The two will have a tough task trying to restore UBS’s precrisis equities franchise, which dominated the investment bank’s revenues before 2008. “Equity trading revenues are currently running at half the level they were before the crisis and well below what they were expected to perform postcrisis,” says Mediobanca’s Wheeler. In the first nine months of 2010, equities generated Sf3.5 billion in revenues, down from Sf4.0 billion for the same period the year before. By 2014, UBS is targeting Sf7 billion in equities revenues.

In corporate finance, UBS last year hired 168 bankers, or 8 percent of the division’s enlarged staff. Revenues, including M&A advisory, totaled Sf422 million in the first three quarters of 2010, down from Sf698 million in the same period the year before.

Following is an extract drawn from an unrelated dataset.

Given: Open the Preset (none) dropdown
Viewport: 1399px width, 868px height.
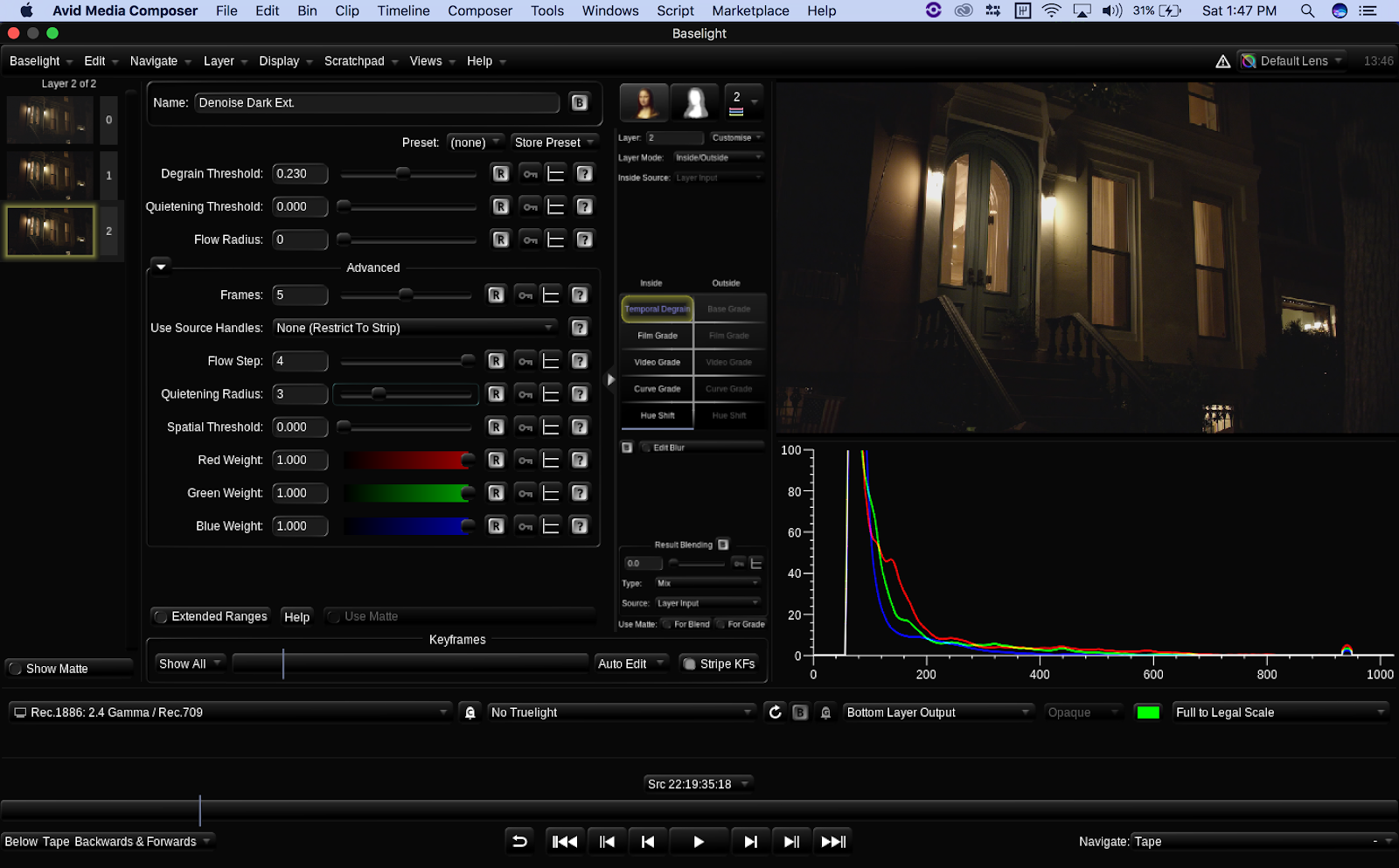Looking at the screenshot, I should point(475,142).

The figure is well short of the Sf4 billion that UBS is targeting by 2014.

Pressure is building to demonstrate that the hiring binge will deliver the targeted revenues. “We need to arrive at a much better compensation-income ratio,” says Kengeter. That ratio was a bloated 80 percent for the first nine months of 2010, far above Goldman Sachs’ 39.3 percent last year but not much worse than the 77 percent recorded by Credit Suisse, which also expanded its payroll.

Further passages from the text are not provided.